By Abigail Howd, Spring 2018 IAC Student Intern

In 1961, The Miracles sang, “My mama told me, you better shop around.”  This motherly advice applies to more than just the game of love.  It is good for investors to shop around before committing to investment firms or broker-dealers, and once they find one, investors also need to shop around for which investments are suitable for their financial needs and goals.  Protecting individual investors and consumers, referred to as “retail investors,” is part of the SEC’s mission.  The SEC’s Office of Compliance Inspections and Examinations (OCIE) included retail investors in its 2018 examination priorities.  OCIE provided a list of areas it will focus on to make sure investors have the information they need to shop around and protect themselves.  Here are some highlights from that list:

  1. Disclosure of the costs of investing – Retail investors need to know how much of their money goes towards fees and expenses instead of into an investment for their benefit. The OCIE will make sure that firms properly disclose fees and expenses as well as any conflicting interests the firm might have to recommend certain investments.
  1. Electronic investment advice – In our world of technology, some firms now offer “robo-advisers,” which provide automated investment advice. The OCIE will review the algorithms used to generate their automated investment advice and verify compliance in matters such as protecting investor data and disclosing conflicts of interest.
  1. Wrap fee programs – A wrap fee program “involves an investment account where you are charged a single, bundled, or ‘wrap’ fee for investment advice, brokerage services, administrative expenses, and other fees and expenses.” The OCIE will oversee firms’ recommendations of wrap fee programs as well as their disclosure of conflicting interests and fees to verify they are compliant and reasonable.
  1. Never-before-examined investment advisers – Due to the sheer number of investment advisors, the SEC is unable to examine all of them every year. The OCIE plans to use data to identify and examine high-risk areas such as newly-registered investment advisers or those who have not recently been examined.
  1. Senior investors and retirement accounts and products – Senior investors are often subject to exploitation and financial abuse.
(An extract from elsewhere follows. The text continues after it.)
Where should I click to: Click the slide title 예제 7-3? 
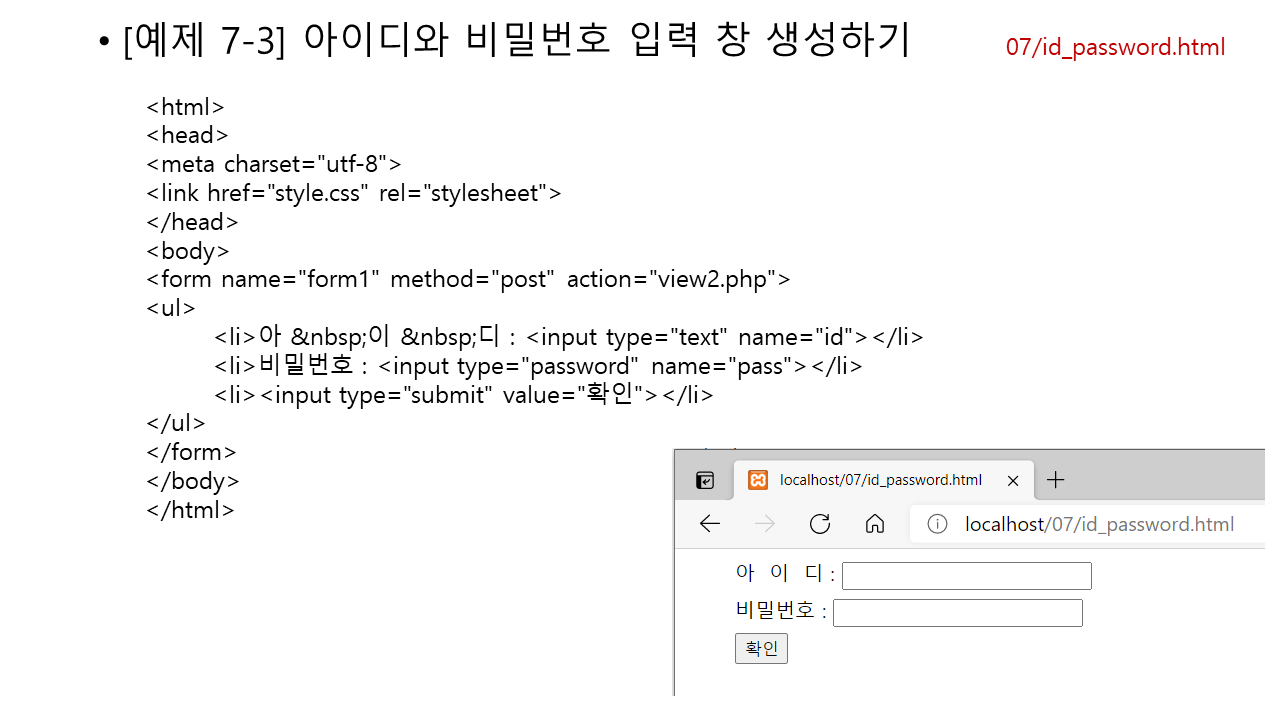pos(515,42)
They have shorter time horizons and often cannot take as many risks as younger investors.  For these reasons, the OCIE will pay particular attention to the suitability of investments recommended to senior investors.
  1. Mutual Funds and Exchange Traded Funds (ETFs) – Mutual funds and ETFs are “the primary investment vehicles for many retail investors.” The OCIE will focus on mutual funds that have poor performance history and that are managed by inexperienced investment firms. The OCIE will also review ETFs that risk being delisted from an exchange and having to liquidate their assets.